A BUDGET WINDFALL?
The Somerset Guardian, 23rd October 2018
A forecast for 2018-19 made by the Office for Budget Responsibility (OBR) indicates that the Chancellor has underestimated tax receipts by around £13 billion for income tax, National Insurance and alcohol duties. This means it is likely that the Treasury could experience a Budget 'windfall'.
Whilst the Chancellor claims that the report’s findings are speculative this announcement implies that the previous proposal to raise taxes to supplement a spending increase for the NHS can now be reviewed. This follows on from the Government’s promise to raise an additional £20 billion a year for the NHS in England by 2023.

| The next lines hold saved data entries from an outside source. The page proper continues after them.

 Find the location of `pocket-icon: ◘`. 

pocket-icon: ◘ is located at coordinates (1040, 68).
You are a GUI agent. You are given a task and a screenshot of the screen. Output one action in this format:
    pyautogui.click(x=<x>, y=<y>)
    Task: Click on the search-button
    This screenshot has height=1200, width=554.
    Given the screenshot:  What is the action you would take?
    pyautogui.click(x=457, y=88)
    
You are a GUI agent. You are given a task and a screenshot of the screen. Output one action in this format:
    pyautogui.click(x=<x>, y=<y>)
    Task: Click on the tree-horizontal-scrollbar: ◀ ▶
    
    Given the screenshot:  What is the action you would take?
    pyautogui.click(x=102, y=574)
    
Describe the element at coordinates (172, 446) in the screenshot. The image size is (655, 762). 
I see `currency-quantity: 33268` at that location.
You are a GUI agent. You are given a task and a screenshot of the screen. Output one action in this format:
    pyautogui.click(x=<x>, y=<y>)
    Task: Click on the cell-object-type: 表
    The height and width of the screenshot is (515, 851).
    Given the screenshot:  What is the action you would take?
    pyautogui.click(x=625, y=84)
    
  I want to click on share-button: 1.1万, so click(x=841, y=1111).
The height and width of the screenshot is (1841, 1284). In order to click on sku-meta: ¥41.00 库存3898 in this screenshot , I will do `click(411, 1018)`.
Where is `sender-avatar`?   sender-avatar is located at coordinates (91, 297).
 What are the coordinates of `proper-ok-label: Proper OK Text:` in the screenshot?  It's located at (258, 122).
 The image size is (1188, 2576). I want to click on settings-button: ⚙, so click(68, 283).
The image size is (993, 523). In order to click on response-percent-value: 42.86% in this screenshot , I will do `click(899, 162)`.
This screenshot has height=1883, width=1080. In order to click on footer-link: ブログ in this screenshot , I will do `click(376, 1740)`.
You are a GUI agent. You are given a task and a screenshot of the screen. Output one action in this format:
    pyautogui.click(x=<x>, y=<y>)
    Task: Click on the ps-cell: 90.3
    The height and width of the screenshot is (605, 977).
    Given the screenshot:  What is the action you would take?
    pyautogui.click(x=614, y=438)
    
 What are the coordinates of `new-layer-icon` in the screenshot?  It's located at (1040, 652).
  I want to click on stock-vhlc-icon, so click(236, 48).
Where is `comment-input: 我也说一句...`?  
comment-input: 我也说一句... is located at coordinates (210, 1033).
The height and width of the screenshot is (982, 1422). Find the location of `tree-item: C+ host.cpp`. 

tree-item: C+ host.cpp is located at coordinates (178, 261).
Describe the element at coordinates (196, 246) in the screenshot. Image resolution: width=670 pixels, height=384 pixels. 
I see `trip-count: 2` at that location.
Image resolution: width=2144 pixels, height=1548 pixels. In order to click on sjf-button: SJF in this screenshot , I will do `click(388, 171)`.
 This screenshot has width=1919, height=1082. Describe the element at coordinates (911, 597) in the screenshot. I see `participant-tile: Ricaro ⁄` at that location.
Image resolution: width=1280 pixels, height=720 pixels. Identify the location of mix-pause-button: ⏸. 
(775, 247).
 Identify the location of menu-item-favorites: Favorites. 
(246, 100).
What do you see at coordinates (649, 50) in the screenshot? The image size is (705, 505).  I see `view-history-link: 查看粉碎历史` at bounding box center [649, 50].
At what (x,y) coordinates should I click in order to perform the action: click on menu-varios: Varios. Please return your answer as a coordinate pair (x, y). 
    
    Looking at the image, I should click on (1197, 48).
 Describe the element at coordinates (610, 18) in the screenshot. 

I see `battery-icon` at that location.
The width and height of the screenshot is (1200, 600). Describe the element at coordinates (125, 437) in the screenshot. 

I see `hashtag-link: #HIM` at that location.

The announcement will be undoubtedly welcomed by the taxpayer. Budget deficits often fall faster than people expect and this adjustment, one of the largest since the data were first supplied, has placed the Chancellor in a fortunate position ahead of the Autumn Budget. Not only will the NHS be bolstered from this cash injection but austerity could also be eased.
If an economy is managed sensibly there ought to be no reason to raise taxes and in turn, there should be no reason why the NHS cannot be fully funded. Increasing taxes is something that is unpopular with most of the electorate as well as being economically damaging. Ultimately, individuals spend money better than bureaucrats.
The policies that have been followed by the Conservative Government since 2010 have succeeded. The OBR has a record of overstating the deficit so these new figures may still be too pessimistic but if they are correct it means that the Treasury will have achieved one of the most desirable objectives for any government: the ability to cut taxes and increase public spending.